Terry Greene recently drew my attention to an open letter from David Rhodes to Philip Guston. Then I saw this other letter from Rhodes to an artist whose work I have been getting to know recently: Moira Dryer. His letter at brooklynrail.org tells of a visit to Carol Szymanski and Barry Schwabsky in New York, seeing a small gouache by Dryer (photo) and being impressed by it. He comments on her approach to painting, about her influence on abstraction and regrets her passing (she died in 1992, when she was only 34 years old). He seems to agree with a comment I found by Bob Nickas that “she managed to make abstraction feel vital again” at a time when it no longer seemed as urgent or vibrant as it once did.
Here’s a picture I took of her wonderful painting entitled The Vanishing Self Portrait. I have written about it before, when I compared it to two other “abstract portraits”.

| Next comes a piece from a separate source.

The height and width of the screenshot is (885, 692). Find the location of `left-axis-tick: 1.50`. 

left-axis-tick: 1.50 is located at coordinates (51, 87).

I wondered if there were any of her paintings in UK collections, and so far I haven’t been able to find any (please let me know in ‘comments’ if you come across one). Instead I found this video at Rough Cuts of a painting show at Harris Lieberman N.Y. where we get to see one of Dryer’s paintings (at 2.50 and between 6.38 and 7.07 mins). In his commentary, James Kalm doesn’t tell us if it has a title. He does bring our attention to the handles attached to the sides and says that’s common for Dryer. Like the tree stump in the one above, they emphasise the support. With the tree stump I feel reminded of the connection to nature, there’s no getting away from it even in abstraction. With the handles, it is more the process of painting Vs utility that I connect to: was the stretcher held by the handles and tilted to control the flow of wet paint? I doubt it, but I like that the artwork gets me guessing about that.
For Dryer, painting is theatre, performance, and in both these paintings it seems appropriate to be thinking about how they were made. In The Vanishing Self Portrait the brush strokes, (or possibly erasure strokes) look gestural, I imagine the artist extending her arm from one end of the canvas to the other. Then I realise that it’s probably too wide to have been made that way. But here I am, considering the making of it and speculating about the details of that performance, whilst clearly seeing its results directly in front of me.